- Born: Lamia al Hariri Hama
- Occupation: Diplomat
- Parent: Mohammad Al Hariri (father)
- Relatives: Farouk Al Shaara (uncle)

= Lamia al-Hariri =

Former Syrian diplomat

Lamia al Hariri (لمياء الحريري) is Syria's former chargée d'affaires in the Republic of Cyprus who defected to Qatar in July 2012.

==Early life==
Hariri was born in Hama but originally from the Daraa Governorate. She is the daughter of the retired major general Mohammad Al Hariri, a former deputy interior minister. She is also the niece of Syrian vice-President Farouk al Shaara.

==Career and defection==
Hariri was appointed to Nicosia as Syrian chargée d'affaires in November 2010. Her defection was reported by Al Jazeera on 24 July 2012. Two members of the opposition Syrian National Council (SNC) confirmed her defection on 25 July 2012. Al Arabiya reported that she joined the opposition. She reportedly went to Qatar and she is still there. On 25 July 2012, her husband Abdelatif al-Dabbagh, former Syrian ambassador to the United Arab Emirates, also defected to Qatar and joined his wife, Lamia al Hariri.
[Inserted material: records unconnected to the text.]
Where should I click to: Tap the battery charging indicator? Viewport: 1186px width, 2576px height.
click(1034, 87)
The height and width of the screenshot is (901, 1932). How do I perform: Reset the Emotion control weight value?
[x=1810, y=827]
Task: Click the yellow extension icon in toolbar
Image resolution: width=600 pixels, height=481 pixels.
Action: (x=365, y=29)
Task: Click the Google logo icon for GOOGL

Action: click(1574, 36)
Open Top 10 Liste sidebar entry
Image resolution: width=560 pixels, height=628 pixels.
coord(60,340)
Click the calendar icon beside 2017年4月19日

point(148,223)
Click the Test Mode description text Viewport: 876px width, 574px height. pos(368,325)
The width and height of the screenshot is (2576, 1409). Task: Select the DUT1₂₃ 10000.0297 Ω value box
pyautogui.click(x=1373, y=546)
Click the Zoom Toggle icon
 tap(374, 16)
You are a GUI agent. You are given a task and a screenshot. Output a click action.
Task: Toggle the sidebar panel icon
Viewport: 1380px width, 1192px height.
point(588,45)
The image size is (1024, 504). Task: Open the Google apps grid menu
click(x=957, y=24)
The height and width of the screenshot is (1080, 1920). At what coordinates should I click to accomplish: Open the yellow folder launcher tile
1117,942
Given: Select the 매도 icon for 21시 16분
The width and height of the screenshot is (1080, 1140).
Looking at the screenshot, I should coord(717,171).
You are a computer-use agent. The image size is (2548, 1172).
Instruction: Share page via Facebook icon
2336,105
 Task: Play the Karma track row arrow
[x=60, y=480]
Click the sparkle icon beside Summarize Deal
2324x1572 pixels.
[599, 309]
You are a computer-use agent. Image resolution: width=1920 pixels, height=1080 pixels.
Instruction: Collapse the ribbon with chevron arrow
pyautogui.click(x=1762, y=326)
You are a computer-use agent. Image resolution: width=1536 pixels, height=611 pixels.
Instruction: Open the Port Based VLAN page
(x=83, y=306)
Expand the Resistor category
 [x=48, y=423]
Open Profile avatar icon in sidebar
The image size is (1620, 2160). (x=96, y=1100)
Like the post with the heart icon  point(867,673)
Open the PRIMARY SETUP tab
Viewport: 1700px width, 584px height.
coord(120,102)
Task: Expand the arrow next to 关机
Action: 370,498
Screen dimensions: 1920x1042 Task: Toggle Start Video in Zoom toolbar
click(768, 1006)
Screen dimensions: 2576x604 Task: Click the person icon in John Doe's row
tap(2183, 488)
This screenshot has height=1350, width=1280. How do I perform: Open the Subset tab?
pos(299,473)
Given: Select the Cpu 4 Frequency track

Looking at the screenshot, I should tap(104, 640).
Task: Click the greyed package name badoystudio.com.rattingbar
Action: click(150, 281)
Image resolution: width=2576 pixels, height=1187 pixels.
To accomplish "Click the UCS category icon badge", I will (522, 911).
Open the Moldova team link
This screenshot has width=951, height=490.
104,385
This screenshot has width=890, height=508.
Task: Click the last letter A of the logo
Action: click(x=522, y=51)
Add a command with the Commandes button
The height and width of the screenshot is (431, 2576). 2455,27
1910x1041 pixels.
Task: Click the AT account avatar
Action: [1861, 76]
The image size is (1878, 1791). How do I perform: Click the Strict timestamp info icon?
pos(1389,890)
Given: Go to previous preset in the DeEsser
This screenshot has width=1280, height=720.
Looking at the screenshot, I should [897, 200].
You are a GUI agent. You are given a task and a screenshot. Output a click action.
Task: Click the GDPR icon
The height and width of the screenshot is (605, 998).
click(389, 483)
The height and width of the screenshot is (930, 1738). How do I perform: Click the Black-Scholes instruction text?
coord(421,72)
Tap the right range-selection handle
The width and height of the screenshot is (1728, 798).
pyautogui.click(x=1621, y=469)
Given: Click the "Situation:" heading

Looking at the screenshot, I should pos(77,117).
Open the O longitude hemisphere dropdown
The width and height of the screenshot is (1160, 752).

His defection was also confirmed by SNC spokesman Mohammad Sarmini.

On 26 July 2012, SANA issued a statement of Syria Foreign Ministry, stating that Lamia al Hariri was not an ambassador, but a diplomat working at the Syrian Embassy in Cyprus and that her mission was to manage the Embassy's affairs until an ambassador or charge d'affaires is appointed.

Her defection was significant, since it was the second defection of a Syrian diplomat in July 2012 after that of Nawaf al Fares.